De-facto grows industrious as soon as he steps into his green wellies. He dons his tool belt and begins construction. His work is paying off; the side room of the house has been insulated, wired, wall-boarded and its ceiling painted. During the last two weeks, he removed the rotted floorboards, dug out the space beneath them and, this weekend he borrowed a cement mixer from a neighbor and laid down a new floor. That Big Doll even deigned to descend from the loft, where the mess of mattresses and sleeping bags serve as a place for the kids to play and sleep – or used to sleep until this summer, when the noise from the glis-glis proved too much for them – and offered a sultry hand.

De-facto does all this hard work diligently, teaching himself as he goes along, dutifully promising me, each and every time I give him the look, that a new kitchen will be next.

“This is the best mistake we ever made,” he says of our decision to buy this beat up old house and barn. Despite the dirt and dust and everything unfinished about it, the rustic kitchen that breaks my back to cook in it, the mice droppings that must be cleared from every cupboard every season, I must agree with him. This house stores and feeds the memories of our children’s summers. Years from now I hope they’ll look back and remember the happy moments we’ve had here, happy not only in spite of the lack of luxury, but perhaps because of it.

~ ~ ~

The glis-glis, its four legs spread wide, clutching the stone wall, waited, motionless, as De-facto raised the plastic bucket and swept it toward him. Just as the open container scraped against the wall, the creature scrambled up to the beam and across it. De-facto followed, using the lid of the paint can to prevent the glis-glis from reaching the opening on the other side of the ceiling, forcing him to run around the room.
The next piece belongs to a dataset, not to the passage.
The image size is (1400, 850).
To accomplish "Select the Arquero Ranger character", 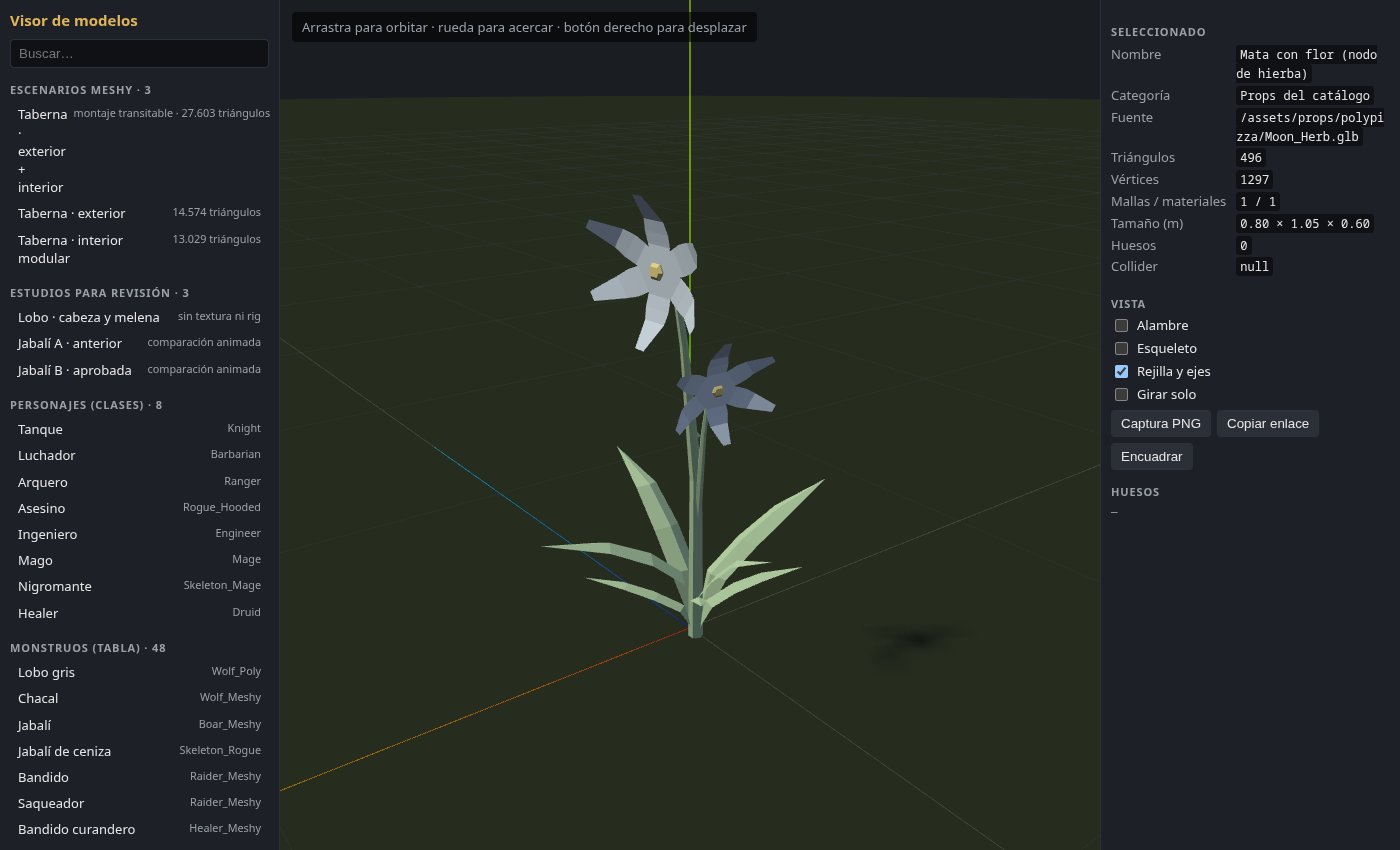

De-facto bounded in pursuit over the bed and to the opposite corner where the glis-glis took cover behind a bag of golf clubs, unused for years and who knows why they’re there. A minute-long standoff, De-facto’s breathing ramped up with adrenalin, until the creature ran up the wall and behind the wardrobe. De-facto grabbed a shirt from the floor and snapped it at the glis-glis, catching him in it and quickly dropping the bundle – shirt and animal – into the bucket and, then, on his knees on the floor, he grabbed the lid and snapped it on tight.

“Now, the drive,” he said, panting. The previous escapes, attributed to his decision to wait until morning to dispose of the glis-glis, would not be repeated. De-facto slipped on his shorts and ran down the stairs. I heard the engine start and the car speed away.

Ten minutes later, De-facto returned, climbing the stairs to our bedroom with the sound of defeat.

“A successful catch and release?” I asked.

He shook his head. In his fury to get those few miles away where he left the living glis-glis to find a new home, he didn’t see the badger in the road until too late. He swerved, but heard a discouraging thump. On his way back, the badger lay dead in the center of the road. De-facto had to stop and move the animal out of the way.

“So much for being a Buddhist,” he said.

He slipped back into bed and pulled the covers up over this head. I curled up behind him, spooning close and wrapping my arms around him, grateful for all the hard work he does here at the country house.